Although particular embodiments of the invention have been described in detail for purposes of illustration, various modifications and enhancements may be made without departing from the spirit and scope of the invention. Accordingly, the invention is not to be limited except as by the appended claims.

Claims

1. A hot water supply and fire hydrant system comprising:

a plurality of heat-absorber plates arranged on the roof of a building in a sloping position;

a plurality of collector tubes respectively mounted on said heat-absorber plates, said collector tubes being formed of metal tubes having a high heat transfer efficient, said collector tubes each having a top end and a bottom end disposed at different elevations; and

a plurality of pipe connectors respectively connected to the top and bottom ends of said collector tubes for guiding water in and out of said collector tubes.

2. The hot water supply and fire hydrant system as claimed in claim 1, further comprising:

an accumulation pipe respectively connected to the pipe connectors at the top ends of said collector tubes;

a water reservoir pipe;

a guide tube connected between said accumulation pipe and said water reservoir pipe;

a temperature-controlled valve installed in said guide tube and adapted for enabling water to flow from said accumulation pipe to said water reservoir pipe through said guide tube when the temperature of water in said accumulation pipe reaches a predetermined level;

a water outlet pipe connected to said water reservoir pipe;

a water tank connected to one end of said water outlet pipe remote from said water reservoir pipe for receiving water from said water reservoir pipe;

a relief valve installed in said water tank for releasing pressure when the inside pressure of said water tank surpassed a predetermined level;

a main supply pipe extending from a bottom side of said water tank for guiding hot water out of said water tank;

a water intake pipe;

a connecting pipe connected between said water intake pipe and said water tank; and

an one-way control valve installed in the water intake pipe at an upstream of the connection area of said water intake pipe and said connecting pipe.

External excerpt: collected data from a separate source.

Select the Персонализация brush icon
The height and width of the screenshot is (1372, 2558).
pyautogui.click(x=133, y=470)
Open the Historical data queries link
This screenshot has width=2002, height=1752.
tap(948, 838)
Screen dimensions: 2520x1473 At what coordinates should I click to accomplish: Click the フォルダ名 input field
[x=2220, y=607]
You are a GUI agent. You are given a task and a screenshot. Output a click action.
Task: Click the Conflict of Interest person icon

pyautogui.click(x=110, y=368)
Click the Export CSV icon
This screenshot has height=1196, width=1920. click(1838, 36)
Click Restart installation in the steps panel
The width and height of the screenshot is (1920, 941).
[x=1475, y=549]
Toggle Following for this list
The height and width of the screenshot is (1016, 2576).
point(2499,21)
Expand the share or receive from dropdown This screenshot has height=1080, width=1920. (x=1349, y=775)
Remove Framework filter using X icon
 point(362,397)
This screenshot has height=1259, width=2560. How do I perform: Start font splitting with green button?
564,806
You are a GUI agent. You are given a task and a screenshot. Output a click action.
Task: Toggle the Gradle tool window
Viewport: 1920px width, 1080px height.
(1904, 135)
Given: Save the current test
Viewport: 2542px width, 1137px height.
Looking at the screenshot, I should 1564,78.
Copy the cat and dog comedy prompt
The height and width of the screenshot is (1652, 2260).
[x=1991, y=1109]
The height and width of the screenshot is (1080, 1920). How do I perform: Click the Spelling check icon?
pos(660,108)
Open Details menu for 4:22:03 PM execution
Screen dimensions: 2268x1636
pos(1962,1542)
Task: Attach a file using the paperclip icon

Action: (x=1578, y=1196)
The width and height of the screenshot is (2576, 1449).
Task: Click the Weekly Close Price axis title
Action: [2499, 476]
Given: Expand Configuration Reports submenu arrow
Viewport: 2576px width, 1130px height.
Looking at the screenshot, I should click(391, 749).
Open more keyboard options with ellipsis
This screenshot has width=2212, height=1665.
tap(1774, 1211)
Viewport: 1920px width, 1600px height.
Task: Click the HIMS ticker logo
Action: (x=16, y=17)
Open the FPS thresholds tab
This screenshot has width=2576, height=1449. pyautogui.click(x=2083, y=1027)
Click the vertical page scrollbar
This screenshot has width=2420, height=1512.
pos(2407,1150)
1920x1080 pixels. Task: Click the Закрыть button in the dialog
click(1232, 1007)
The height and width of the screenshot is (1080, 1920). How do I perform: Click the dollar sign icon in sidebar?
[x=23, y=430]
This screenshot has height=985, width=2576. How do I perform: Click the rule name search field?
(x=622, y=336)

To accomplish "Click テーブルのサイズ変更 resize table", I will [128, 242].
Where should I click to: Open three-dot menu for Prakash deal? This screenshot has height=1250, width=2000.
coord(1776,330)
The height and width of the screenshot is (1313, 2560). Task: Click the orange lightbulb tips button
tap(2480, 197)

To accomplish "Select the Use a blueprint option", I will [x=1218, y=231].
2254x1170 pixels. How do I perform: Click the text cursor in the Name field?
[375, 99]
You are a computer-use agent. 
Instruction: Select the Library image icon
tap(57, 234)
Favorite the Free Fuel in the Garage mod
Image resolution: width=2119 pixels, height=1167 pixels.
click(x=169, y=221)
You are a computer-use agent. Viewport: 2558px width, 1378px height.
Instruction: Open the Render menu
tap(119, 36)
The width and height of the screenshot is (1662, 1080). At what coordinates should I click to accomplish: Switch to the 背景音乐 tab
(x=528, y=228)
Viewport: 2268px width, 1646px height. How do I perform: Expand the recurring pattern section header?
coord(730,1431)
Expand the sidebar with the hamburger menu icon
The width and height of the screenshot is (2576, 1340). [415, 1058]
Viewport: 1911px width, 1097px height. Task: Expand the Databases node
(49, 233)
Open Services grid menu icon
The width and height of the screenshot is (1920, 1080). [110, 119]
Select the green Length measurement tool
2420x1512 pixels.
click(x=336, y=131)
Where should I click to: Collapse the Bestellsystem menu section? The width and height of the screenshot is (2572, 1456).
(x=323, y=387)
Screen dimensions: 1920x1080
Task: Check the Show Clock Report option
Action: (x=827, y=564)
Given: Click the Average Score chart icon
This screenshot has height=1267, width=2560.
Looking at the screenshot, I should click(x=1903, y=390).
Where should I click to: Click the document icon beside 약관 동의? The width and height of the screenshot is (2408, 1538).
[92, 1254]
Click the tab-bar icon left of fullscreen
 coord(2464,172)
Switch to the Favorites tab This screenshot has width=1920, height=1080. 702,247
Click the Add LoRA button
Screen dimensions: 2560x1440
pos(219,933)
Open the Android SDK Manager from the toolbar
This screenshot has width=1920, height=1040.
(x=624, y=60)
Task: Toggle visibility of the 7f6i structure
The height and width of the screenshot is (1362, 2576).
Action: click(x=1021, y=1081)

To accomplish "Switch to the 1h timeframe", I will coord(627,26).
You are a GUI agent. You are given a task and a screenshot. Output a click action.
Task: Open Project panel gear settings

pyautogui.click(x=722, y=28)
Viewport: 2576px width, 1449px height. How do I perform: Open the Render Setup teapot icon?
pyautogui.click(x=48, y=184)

3. The hot water supply and fire hydrant system as claimed in claim 2, further comprising an electric heater installed in said main supply pipe for heating water passing out of said water tank through said main supply pipe.

4. The hot water supply and fire hydrant system as claimed in claim 2, further comprising a water delivery pipe; wherein the pipe connectors at the bottom ends of said collector tubes are respectively connected to said water delivery pipe and the water intake pipe is connected an end of said water delivery pipe.

5. The hot water supply and fire hydrant system as claimed in claim 1, wherein said collector tubes are copper tubes.

6. The hot water supply and fire hydrant system as claimed in claim 1, further comprising a plurality of water sprayers respectively connected to said collector tubes, and fire sensors adapted to open said water sprayers upon a fire.

7. The hot water supply and fire hydrant system as claimed in claim 1, wherein said heat-absorber plates have the shape of a roof tile.

8. A hot water supply and fire hydrant system comprising:

a plurality of first heat-absorber plates arranged on the roof of a building in a sloping position;

a plurality of second heat-absorber plates arranged on vertical peripheral walls of the building on which said first heat-absorber plates are mounted;

a plurality of collector tubes respectively mounted on said first heat-absorber plates and said second heat-absorber plates, said collector tubes being formed of metal tubes having a high heat transfer efficient; and

a plurality of pipe connectors respectively connected to top and bottom ends of said collector tubes for guiding water in and out of said collector tubes.